What is being asked - When you reach the line with "Click the globe icon in left chart toolbar", start repeating the lines exactly and keep going to the end of the records, but drop every picture.

Records for processing -

------------

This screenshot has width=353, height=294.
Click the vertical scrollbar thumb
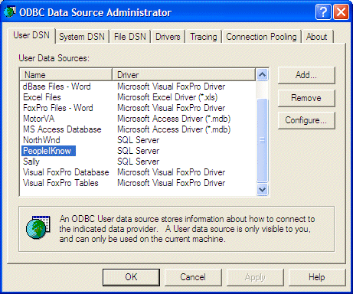pos(262,140)
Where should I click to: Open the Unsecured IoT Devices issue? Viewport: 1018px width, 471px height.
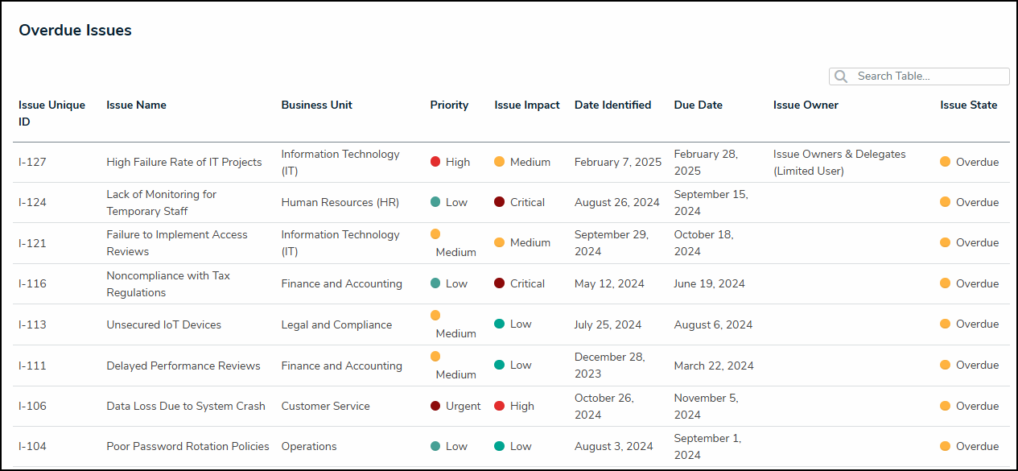coord(163,324)
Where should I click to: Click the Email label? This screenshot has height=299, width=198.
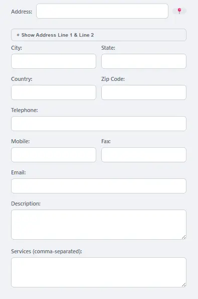pyautogui.click(x=19, y=172)
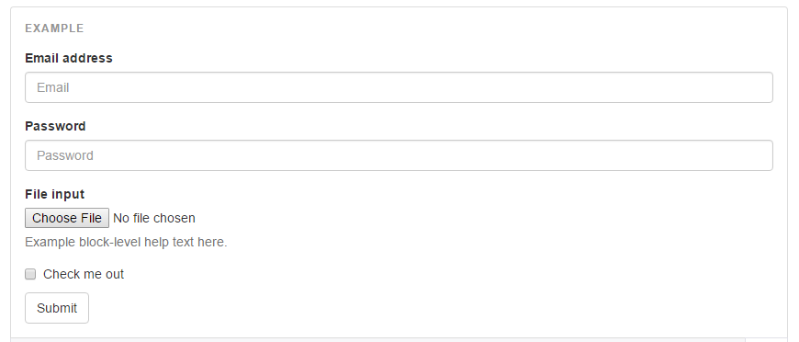Click the word 'Example' in the help text
Image resolution: width=799 pixels, height=342 pixels.
click(x=50, y=242)
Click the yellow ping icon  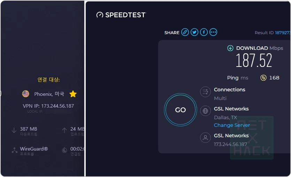click(263, 78)
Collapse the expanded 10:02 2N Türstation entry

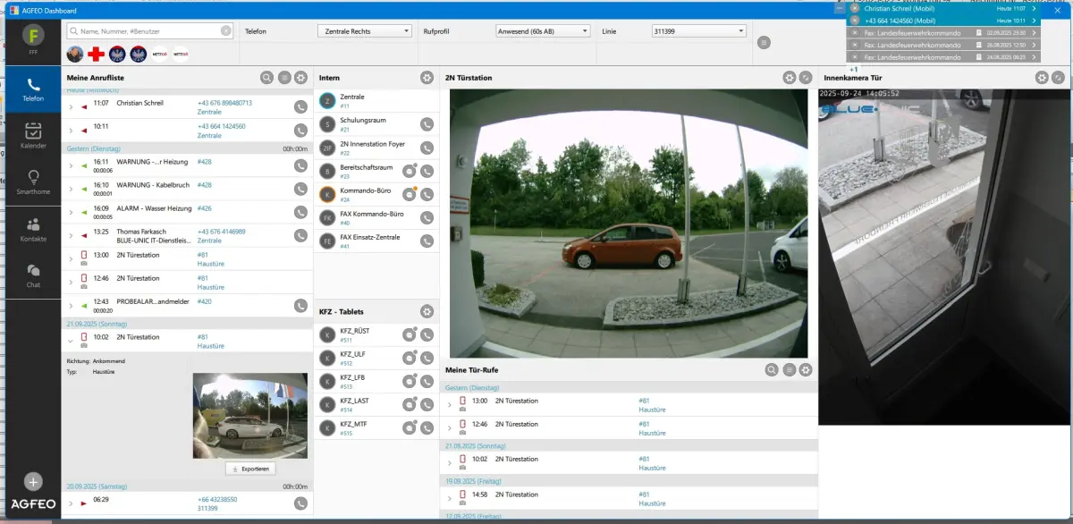(71, 341)
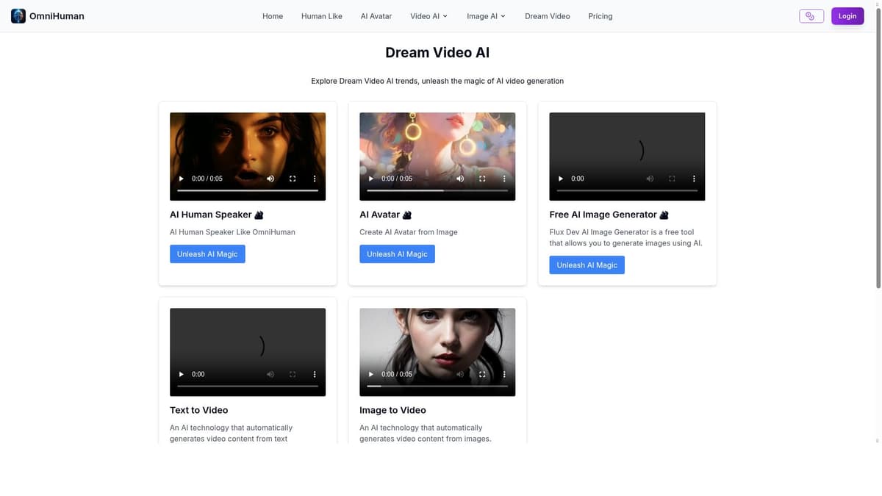This screenshot has height=496, width=882.
Task: Open more options on AI Human Speaker video
Action: point(315,179)
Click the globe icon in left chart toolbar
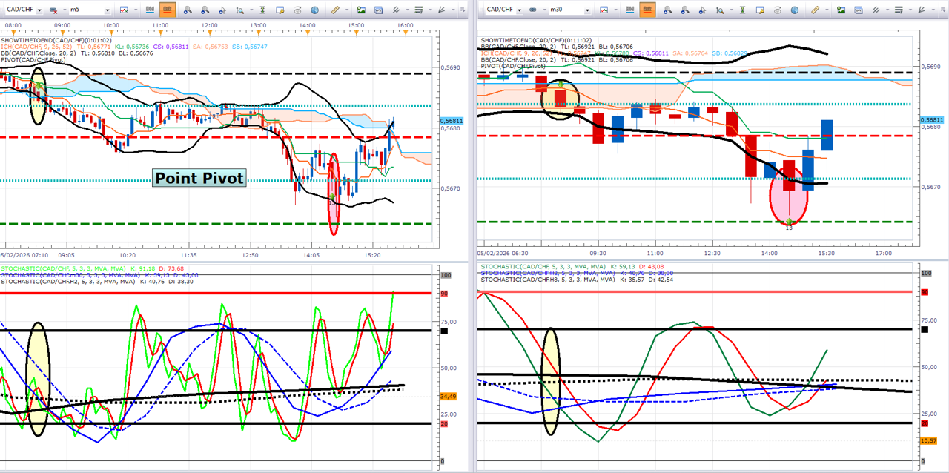 click(x=315, y=10)
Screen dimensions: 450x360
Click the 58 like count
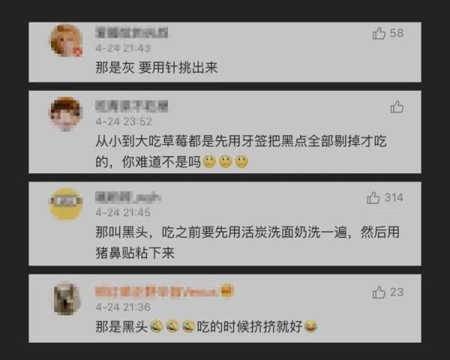397,33
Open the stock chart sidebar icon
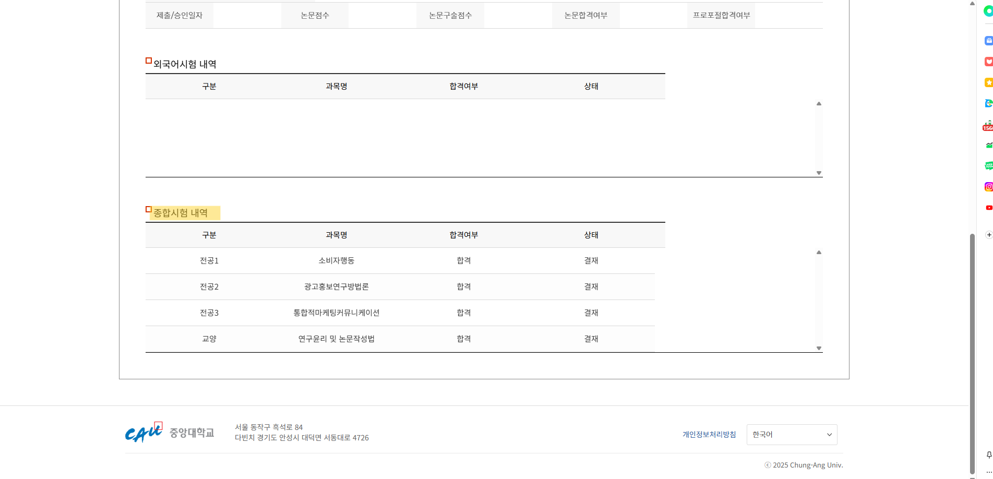This screenshot has height=479, width=993. (x=988, y=145)
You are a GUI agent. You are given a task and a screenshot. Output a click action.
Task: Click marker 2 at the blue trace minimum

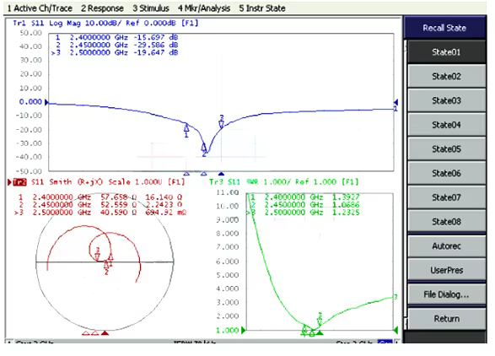pos(204,147)
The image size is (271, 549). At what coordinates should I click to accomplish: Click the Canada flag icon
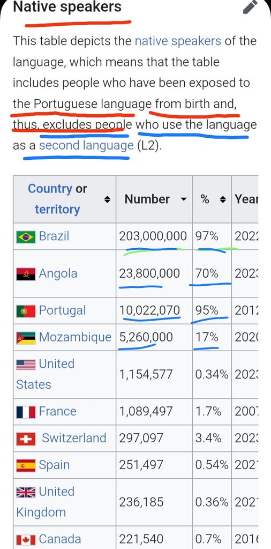[x=26, y=540]
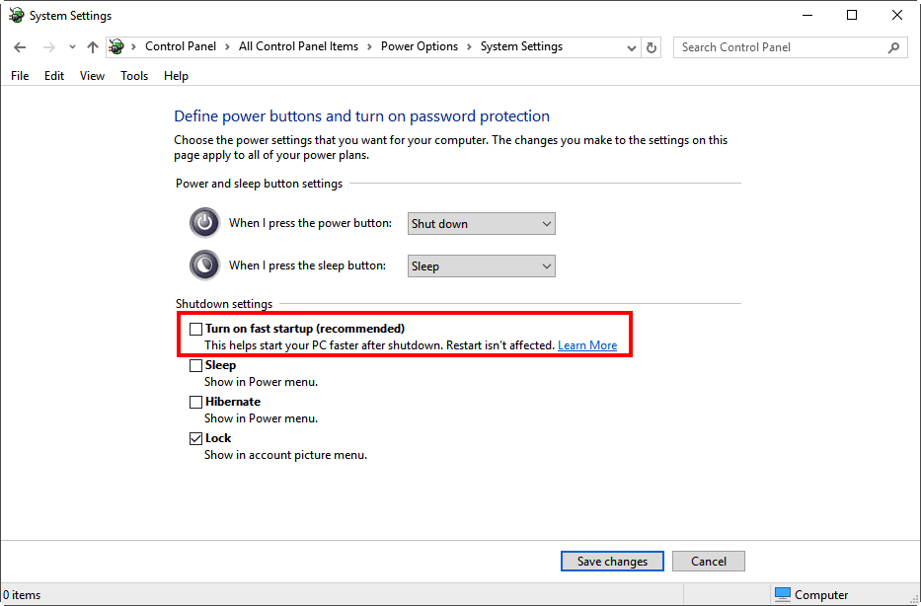
Task: Click the back navigation arrow
Action: pos(20,46)
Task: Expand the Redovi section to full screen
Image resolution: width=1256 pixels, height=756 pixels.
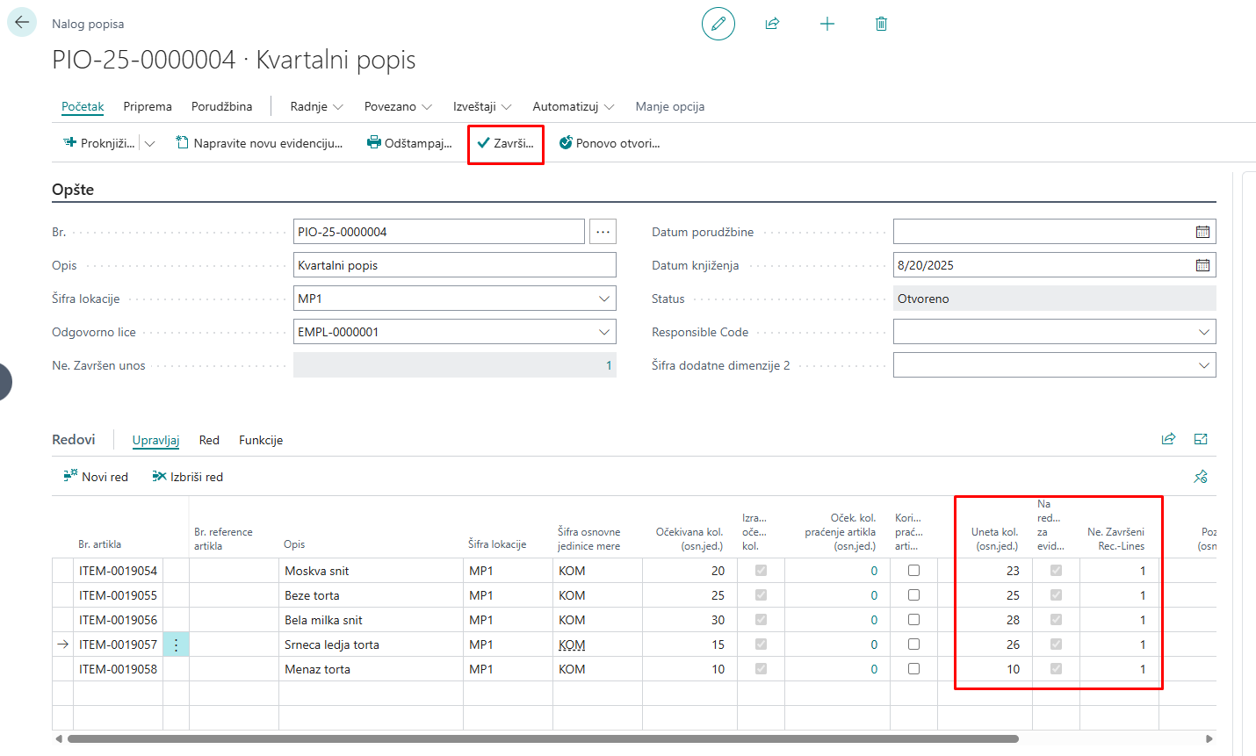Action: [x=1201, y=439]
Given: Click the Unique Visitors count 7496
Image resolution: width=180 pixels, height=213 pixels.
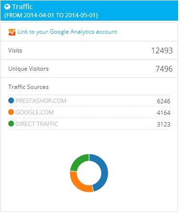Looking at the screenshot, I should [x=164, y=69].
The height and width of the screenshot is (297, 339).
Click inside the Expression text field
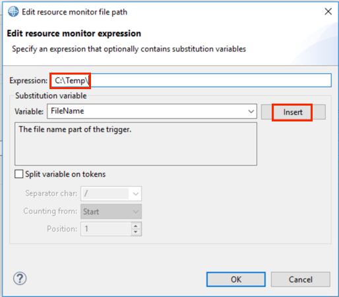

------------

Answer section -
Click the globe icon in left chart toolbar
 click(x=315, y=10)
Screen dimensions: 450x360
Click the 58 like count
397,33
Open the stock chart sidebar icon
This screenshot has height=479, width=993. (x=988, y=145)
You are a GUI agent. You are given a task and a screenshot. Output a click action.
Task: Click marker 2 at the blue trace minimum

pos(204,147)
The image size is (271, 549). At what coordinates should I click to accomplish: Click the Canada flag icon
[x=26, y=540]
Task: Click the back navigation arrow
Action: pos(20,46)
Task: Expand the Redovi section to full screen
Image resolution: width=1256 pixels, height=756 pixels.
Action: [x=1201, y=439]
Given: Click the Unique Visitors count 7496
Image resolution: width=180 pixels, height=213 pixels.
Looking at the screenshot, I should [x=164, y=69].
The height and width of the screenshot is (297, 339).
Click inside the Expression text field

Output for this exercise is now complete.